Squires, Nick, The Christian Science Monitor


In size and splendor, it rivals the Palace of Versailles, and has been used as a set for Hollywood blockbusters such as Star Wars, Mission: Impossible, and Angels & Demons.

But the Royal Palace of Caserta is in such a bad state, and suffers from such lax security, that local officials have called for the Italian army to be sent in to protect it.

The sprawling palace, built to the same scale as its more famous cousin at Versailles and listed as a World Heritage site by UNESCO, should be one of Italy's premier tourist attractions.

Instead, it is losing visitors at an alarming rate, its statues and walls are covered in mildew, and cars regularly race up and down avenues that should be the preserve of pedestrians, cyclists, and families pushing strollers.

The sense of neglect was underlined over Easter when a group of teenagers was photographed stripped down to their shorts and splashing in a pool at the top of a huge ornamental waterfall that dominates the palace's landscaped gardens.

The grounds of the palace were supposed to be closed to the public, but the youths - described as "a barbarian horde" by one Italian newspaper - managed to sneak in nonetheless and take advantage of spring sunshine to take a dip in the cascade.

The palace and estate now has such a security problem that troops should be called in to guard it, the mayor of the local town of Caserta said Monday. Pio Del Guadio wrote to Italy's ministers for defense and home affairs calling for "urgent intervention" by the army.

The controversial proposal was rejected as overly alarmist by Giovanni Puglisi, the president of Italy's commission for UNESCO sites.
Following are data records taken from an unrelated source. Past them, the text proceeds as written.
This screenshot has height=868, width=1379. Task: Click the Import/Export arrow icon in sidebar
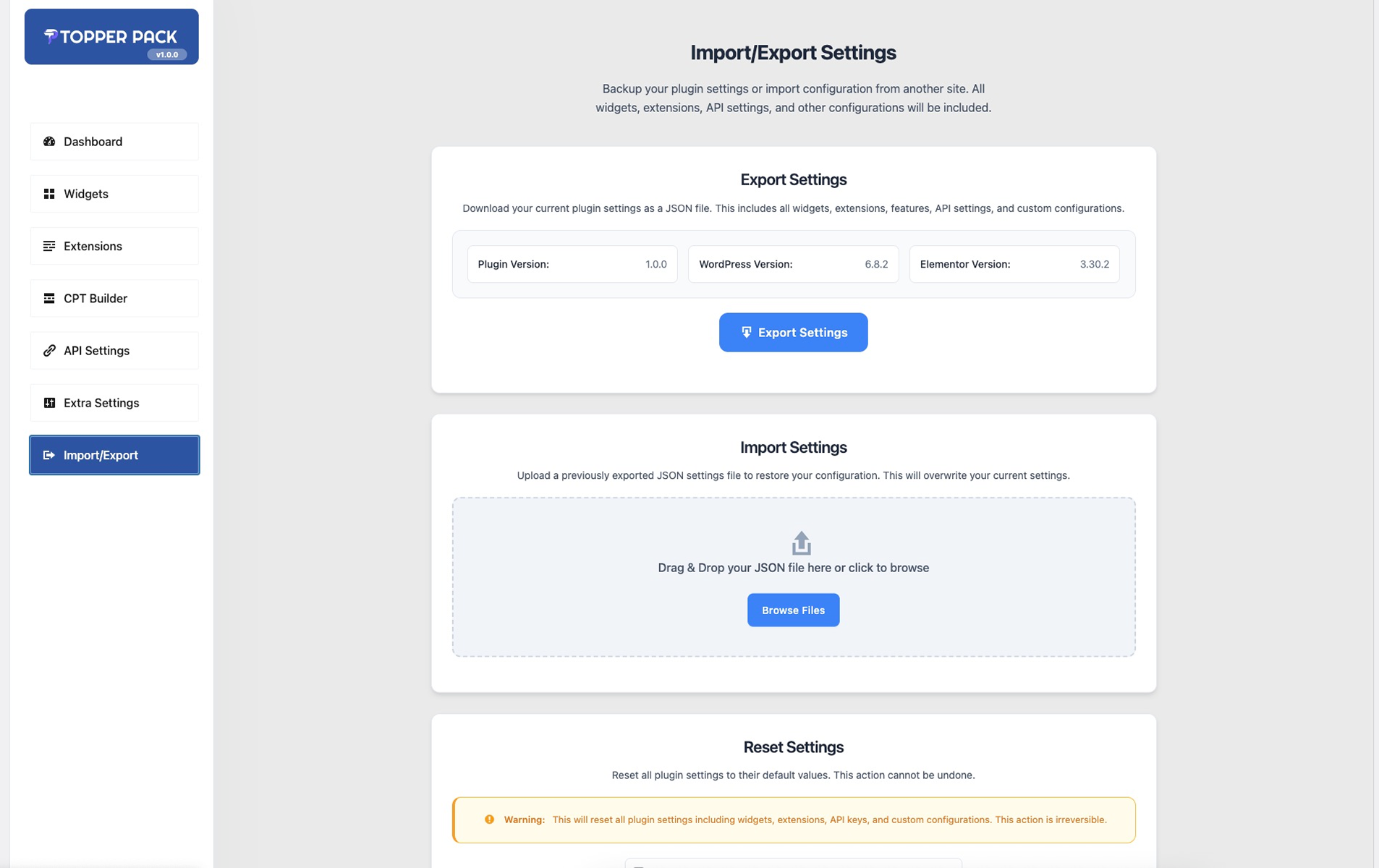coord(49,455)
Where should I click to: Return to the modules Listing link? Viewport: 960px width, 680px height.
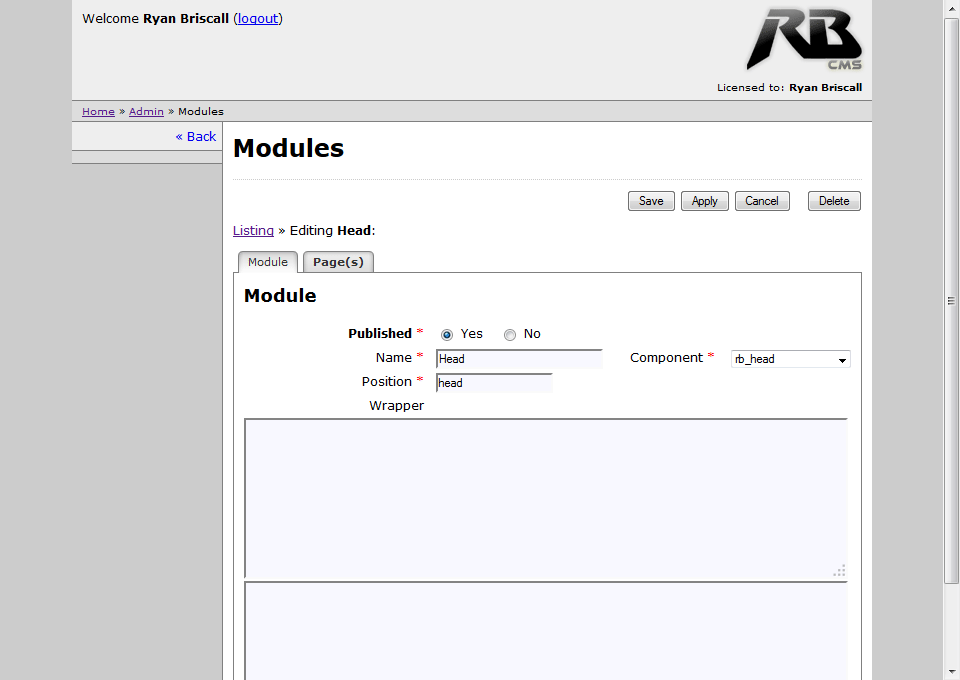pos(253,231)
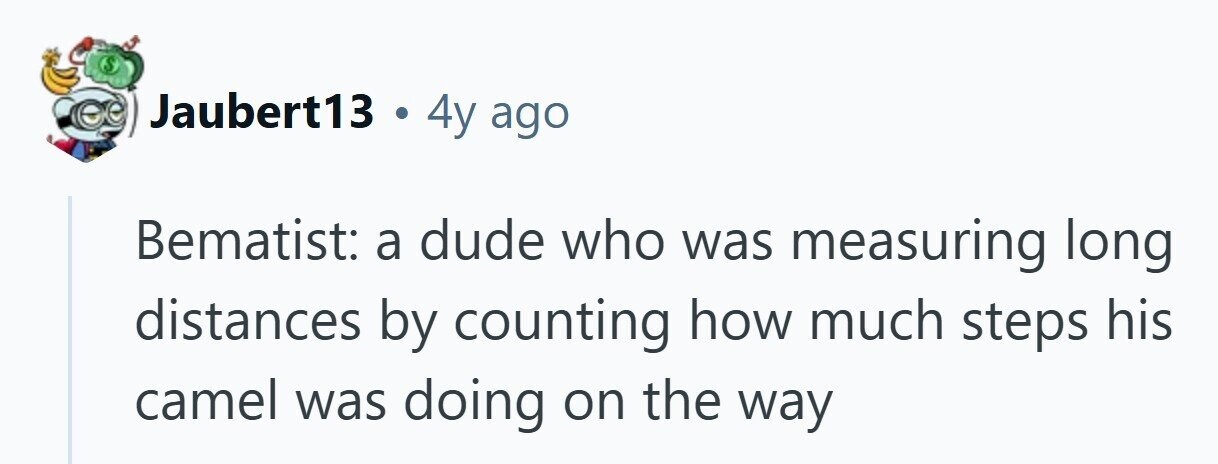Click Jaubert13's avatar image
The height and width of the screenshot is (464, 1218).
(95, 100)
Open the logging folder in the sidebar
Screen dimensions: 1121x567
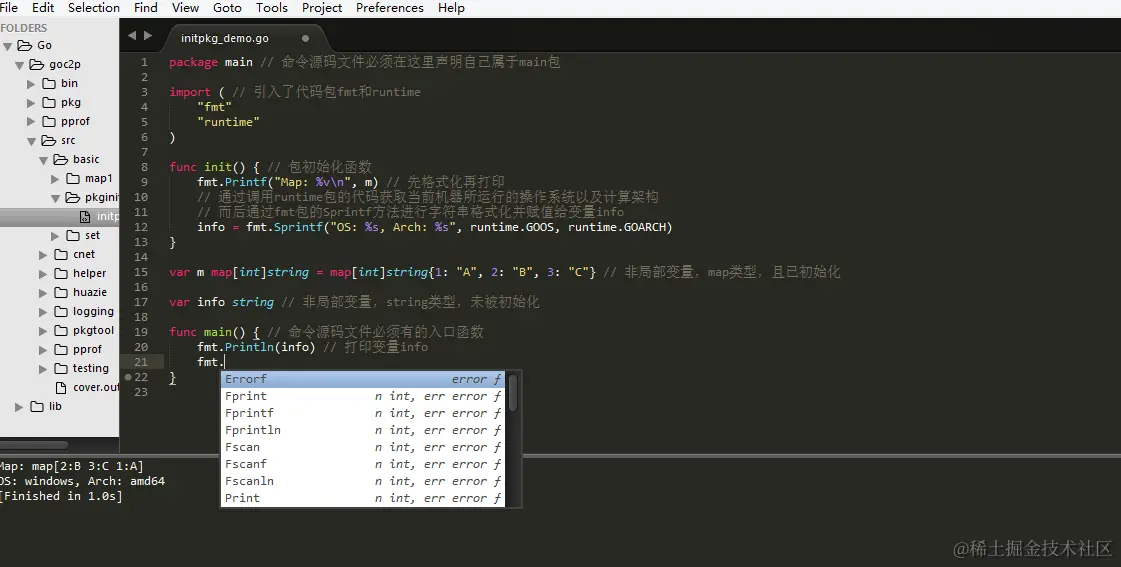click(x=93, y=312)
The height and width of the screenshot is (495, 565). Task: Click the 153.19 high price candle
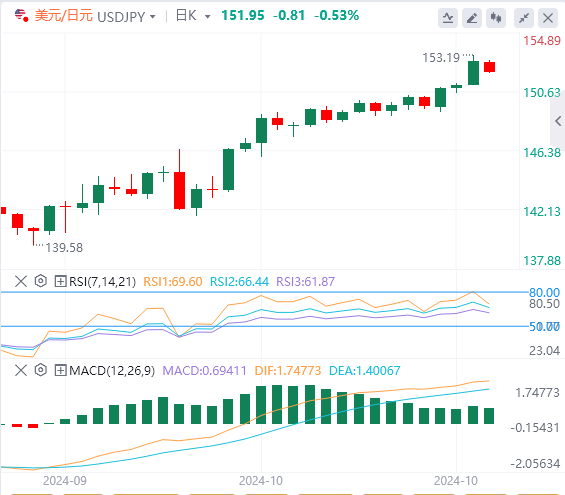[x=473, y=73]
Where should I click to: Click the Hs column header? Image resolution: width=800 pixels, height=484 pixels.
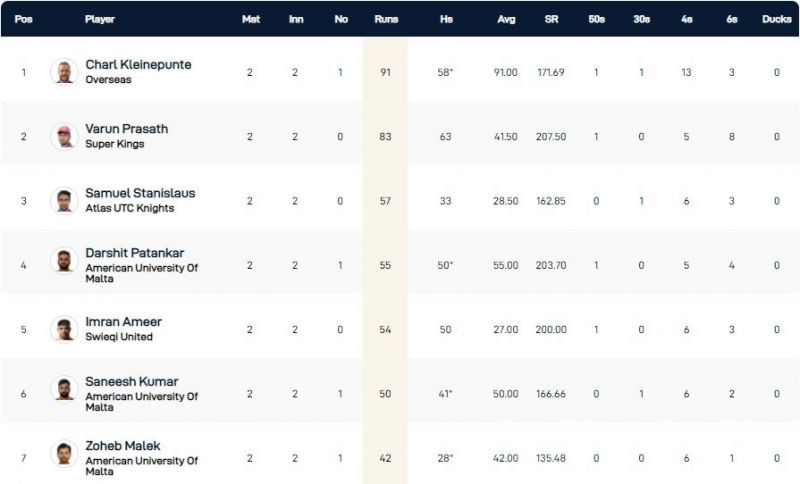(x=445, y=19)

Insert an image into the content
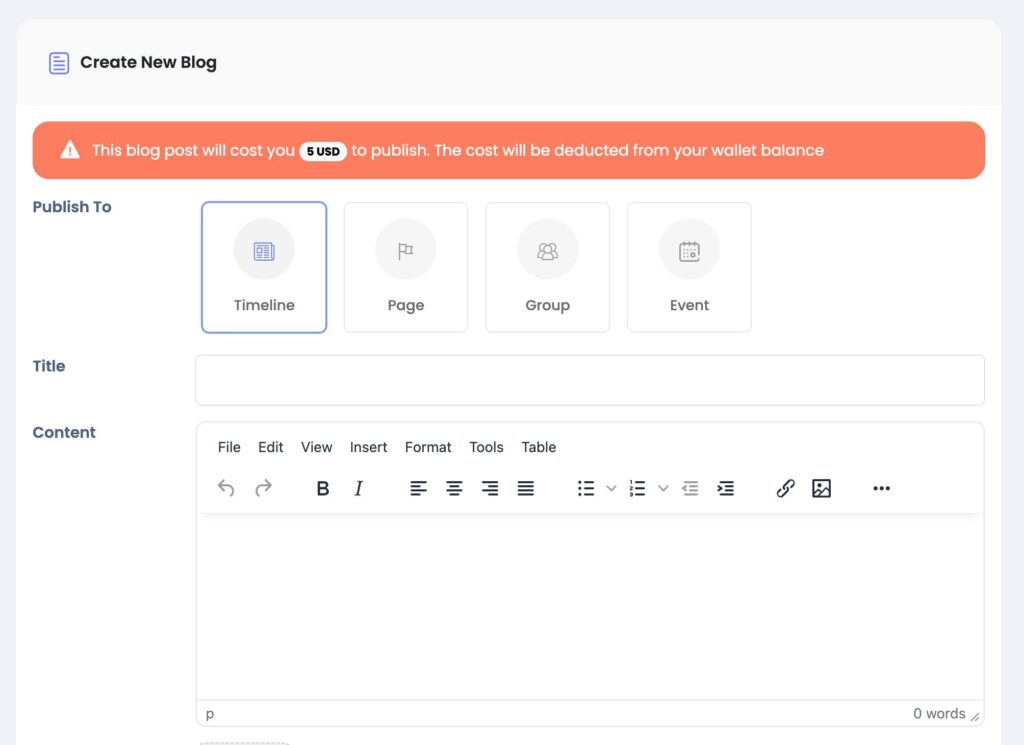821,488
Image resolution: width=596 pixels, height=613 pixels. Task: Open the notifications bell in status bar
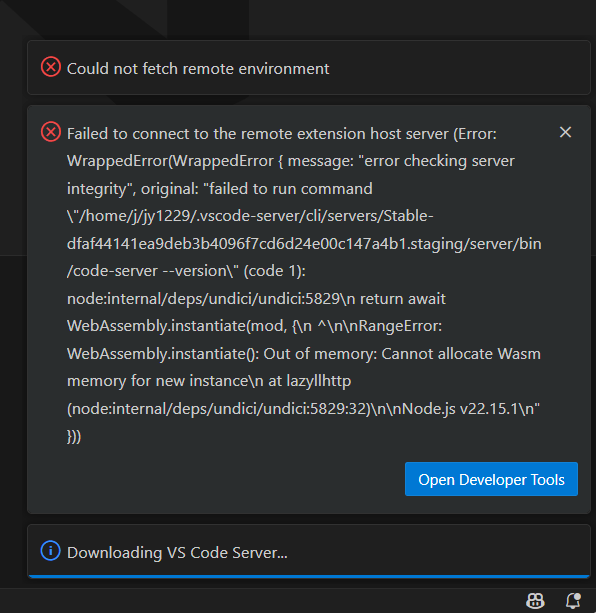tap(573, 600)

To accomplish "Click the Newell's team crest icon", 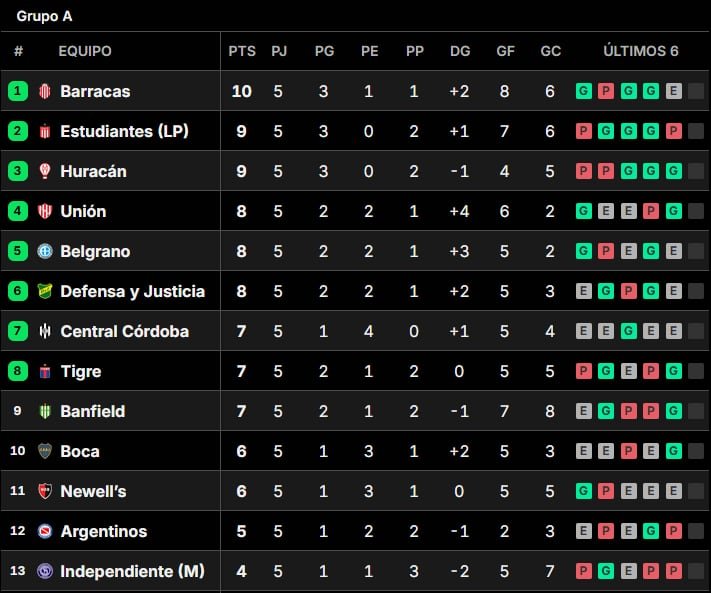I will 45,491.
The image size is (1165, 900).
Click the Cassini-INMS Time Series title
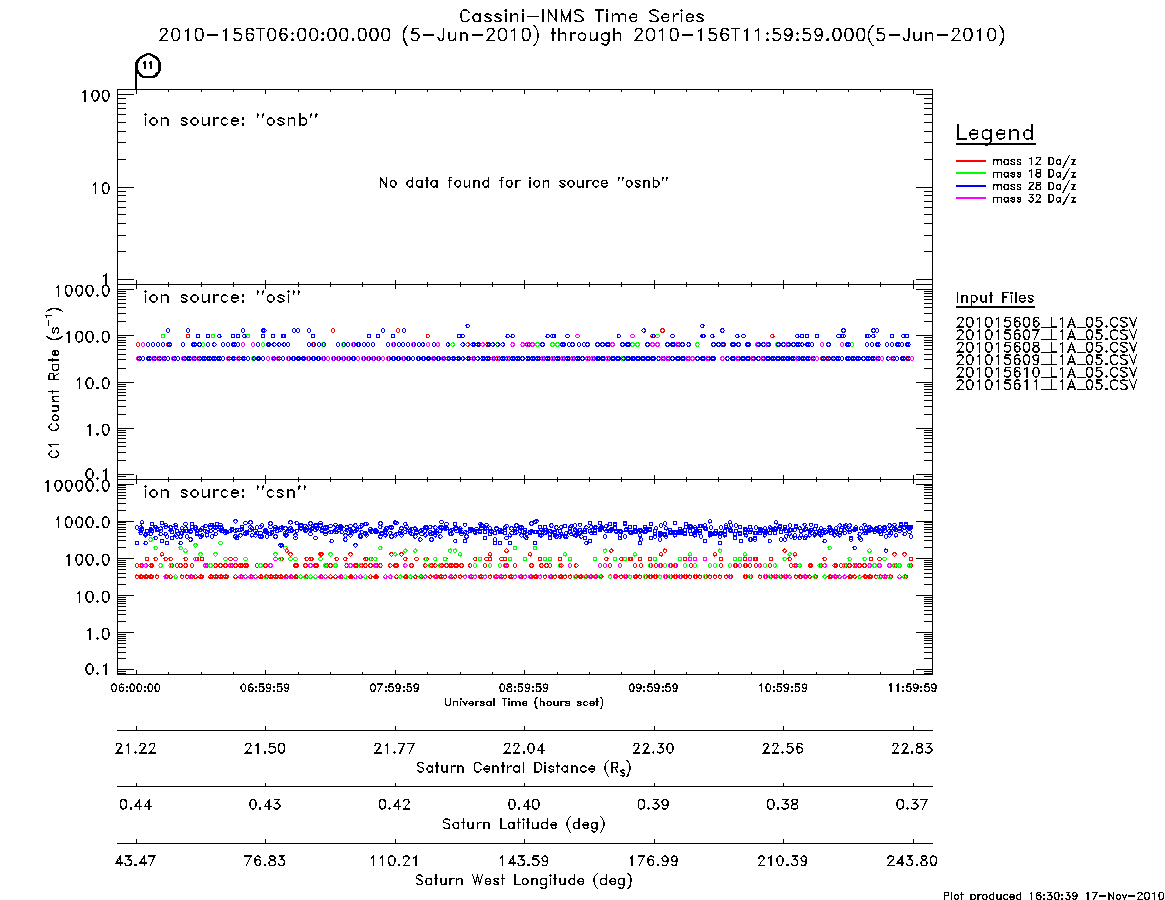[582, 16]
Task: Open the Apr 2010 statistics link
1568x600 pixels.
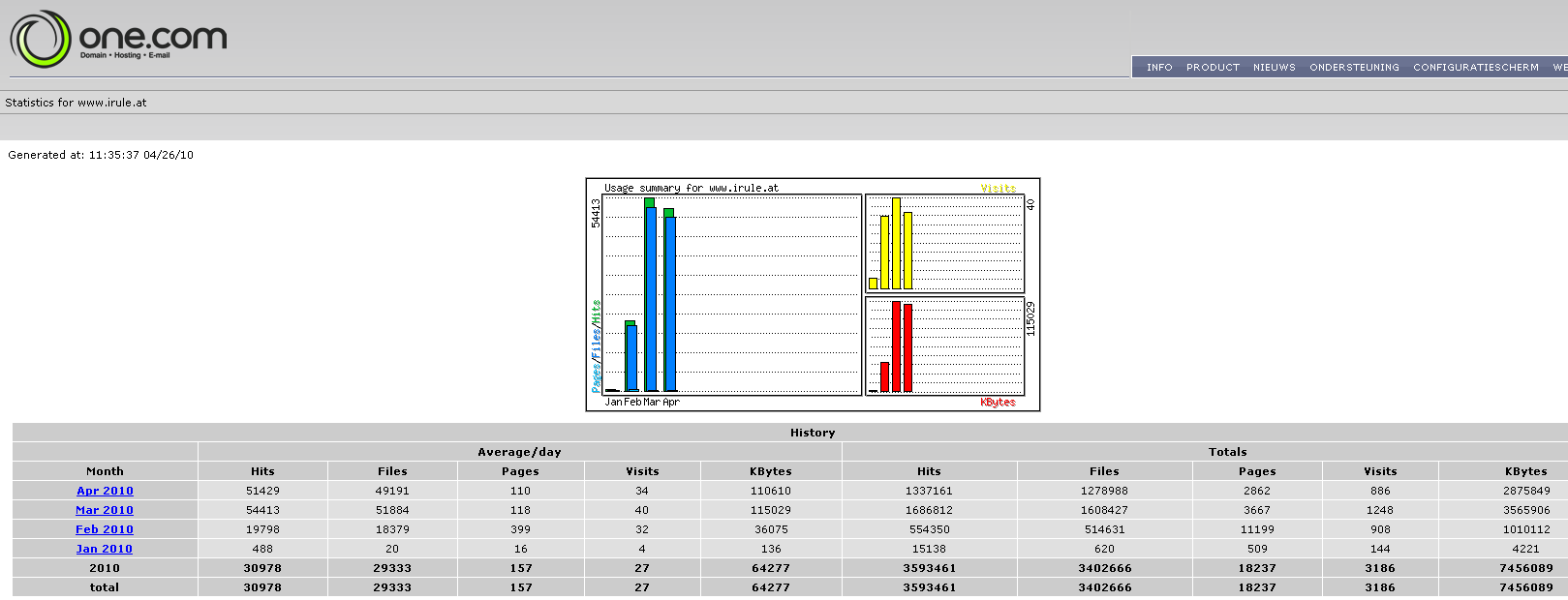Action: click(x=105, y=491)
He said that "at most" the lax security around the palace required a beefed up police presence, rather than bringing in troops.

He also called for children in Italian schools to be taught "civic education" and a greater respect for the country's heritage.

The sorry state of the palace is a potent emblem of the dysfunction that afflicts modern Italy and the country's apparent inability to capitalize on its extraordinary cultural heritage, from Roman remains such as the Colosseum and Pompeii to Baroque churches and Renaissance monuments.

"The neglect of the Royal Palace of Caserta is the umpteenth sign of the growing disinterest of this country towards one of its main assets - its culture," says Armando Cirillo, a spokesman on tourism for Italy's biggest political bloc, the Democratic Party. …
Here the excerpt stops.